View Single Post
Old 03-11-2023, 08:13 PM   #206
nezih
Enthusiast
nezih is less competitive than you.nezih is less competitive than you.nezih is less competitive than you.nezih is less competitive than you.nezih is less competitive than you.nezih is less competitive than you.nezih is less competitive than you.nezih is less competitive than you.nezih is less competitive than you.nezih is less competitive than you.nezih is less competitive than you.
 
nezih's Avatar
 
Posts: 43
Karma: 14828
Join Date: Feb 2023
Device: Boox Page, Kobo Aura SE
Quote:
Originally Posted by DenS View Post
Hi @nezih. I ran your script at the windows prompt and was able to convert a .html dictionary to .xml. Next I used pyglossary to convert the .xml to stardict(.ifo). It worked great, Thanks!

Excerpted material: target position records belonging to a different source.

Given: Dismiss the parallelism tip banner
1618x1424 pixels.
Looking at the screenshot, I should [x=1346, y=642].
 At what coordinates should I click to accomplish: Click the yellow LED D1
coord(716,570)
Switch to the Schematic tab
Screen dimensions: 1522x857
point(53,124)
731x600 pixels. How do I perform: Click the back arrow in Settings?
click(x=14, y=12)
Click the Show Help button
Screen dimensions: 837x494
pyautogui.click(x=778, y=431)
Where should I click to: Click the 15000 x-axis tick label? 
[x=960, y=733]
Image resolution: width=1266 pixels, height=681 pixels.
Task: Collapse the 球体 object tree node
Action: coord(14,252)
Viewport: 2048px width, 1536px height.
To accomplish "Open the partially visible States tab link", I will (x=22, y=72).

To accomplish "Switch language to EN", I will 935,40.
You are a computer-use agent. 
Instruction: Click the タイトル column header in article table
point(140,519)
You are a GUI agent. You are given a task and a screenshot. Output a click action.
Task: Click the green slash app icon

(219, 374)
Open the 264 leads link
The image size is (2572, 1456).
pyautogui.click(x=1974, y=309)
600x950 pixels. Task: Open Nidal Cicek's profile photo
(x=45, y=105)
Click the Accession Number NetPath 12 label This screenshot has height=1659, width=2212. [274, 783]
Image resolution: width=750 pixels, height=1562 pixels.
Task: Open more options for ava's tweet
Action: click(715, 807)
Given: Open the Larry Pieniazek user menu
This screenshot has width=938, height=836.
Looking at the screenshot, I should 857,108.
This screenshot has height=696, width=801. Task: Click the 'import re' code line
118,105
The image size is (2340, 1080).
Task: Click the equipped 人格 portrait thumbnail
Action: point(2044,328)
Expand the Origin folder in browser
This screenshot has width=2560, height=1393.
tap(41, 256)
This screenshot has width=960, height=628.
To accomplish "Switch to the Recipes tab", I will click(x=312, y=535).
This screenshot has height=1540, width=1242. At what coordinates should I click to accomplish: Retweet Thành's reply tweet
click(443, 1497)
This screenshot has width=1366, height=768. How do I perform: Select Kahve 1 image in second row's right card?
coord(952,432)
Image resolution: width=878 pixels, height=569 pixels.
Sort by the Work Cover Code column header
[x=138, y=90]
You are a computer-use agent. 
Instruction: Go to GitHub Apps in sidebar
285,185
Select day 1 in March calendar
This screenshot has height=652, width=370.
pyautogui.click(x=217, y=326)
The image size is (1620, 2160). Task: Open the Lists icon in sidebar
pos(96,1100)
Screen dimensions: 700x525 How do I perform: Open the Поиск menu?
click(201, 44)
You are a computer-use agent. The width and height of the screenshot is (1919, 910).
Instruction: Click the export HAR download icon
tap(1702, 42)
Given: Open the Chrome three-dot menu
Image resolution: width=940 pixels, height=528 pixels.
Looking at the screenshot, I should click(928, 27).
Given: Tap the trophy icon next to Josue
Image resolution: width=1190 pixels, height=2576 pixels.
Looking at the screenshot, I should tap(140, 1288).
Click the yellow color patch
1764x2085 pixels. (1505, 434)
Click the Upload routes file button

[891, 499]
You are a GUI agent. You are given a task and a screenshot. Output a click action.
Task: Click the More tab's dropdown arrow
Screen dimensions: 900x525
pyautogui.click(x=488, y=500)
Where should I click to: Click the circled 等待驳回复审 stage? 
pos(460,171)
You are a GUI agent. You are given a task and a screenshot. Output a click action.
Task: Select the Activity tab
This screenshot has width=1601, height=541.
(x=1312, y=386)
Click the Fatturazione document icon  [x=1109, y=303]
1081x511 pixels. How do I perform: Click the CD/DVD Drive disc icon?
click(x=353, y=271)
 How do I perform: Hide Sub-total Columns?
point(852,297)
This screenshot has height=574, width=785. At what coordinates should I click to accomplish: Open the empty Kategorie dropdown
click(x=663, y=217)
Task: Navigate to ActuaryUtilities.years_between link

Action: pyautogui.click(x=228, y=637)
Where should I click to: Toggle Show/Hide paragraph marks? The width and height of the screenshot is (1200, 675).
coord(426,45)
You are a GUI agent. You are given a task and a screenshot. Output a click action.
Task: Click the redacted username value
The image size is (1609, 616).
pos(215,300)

But there is a dictionary, actually what I needed most, which I can't convert to .xml. The command I use at the prompt is this:
Code:
mobi2stardict.py --html-file "book.html" --fix-links --dict-name "Grande Dicionário de Português" --author "Porto Editora" --textual --chunked
And the prompt gives me this error:
Code:
Traceback (most recent call last):
  File "D:\Downloads\mobi2stardict\mobi2stardict.py", line 160, in <module>
    convert(args.html_file, args.dict_name, args.author, args.fix_links, args.gls, args.textual, args.chunked)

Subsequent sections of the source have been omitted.